HISTORIQUE ET CRITIQUE.
_______
CHAPITRE II
Le public a quelques prétendues histoires de Pierre-le-Grand ; la plupart ont été composées sur des gazettes. Celle qu’on a donnée à Amsterdam, en quatre volumes, sous le nom du boyard Nestesuranoy, est une de ces fraudes typographiques trop communes. Tels sont les Mémoires d’Espagne, sous le nom de don Juan de Colmenar ; l’Histoire de Louis XIV, composée par le jésuite La Motte sur de prétendus mémoires d’un ministre d’Etat, et attribuée à La Martinière ; telles sont l’histoire de l’empereur Charles VI et celle du prince Eugène, et tant d’autres.

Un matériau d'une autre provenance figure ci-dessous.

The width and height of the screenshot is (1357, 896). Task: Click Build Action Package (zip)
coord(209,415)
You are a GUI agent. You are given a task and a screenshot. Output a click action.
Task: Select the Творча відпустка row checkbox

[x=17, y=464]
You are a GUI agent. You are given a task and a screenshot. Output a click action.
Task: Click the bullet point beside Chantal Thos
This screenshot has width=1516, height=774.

C’est ainsi qu’on a fait servir le bel art de l’imprimerie au plus méprisable des commerces. Un libraire de Hollande commande un livre comme un manufacturier fait fabriquer des étoffes, et il se trouve malheureusement des écrivains que la nécessité force de vendre leur peine à ces marchands, comme des ouvriers à leurs gages ; de là tous ces insipides panégyriques et ces libelles diffamatoires dont le public est surchargé : c’est un des vices les plus honteux de notre siècle.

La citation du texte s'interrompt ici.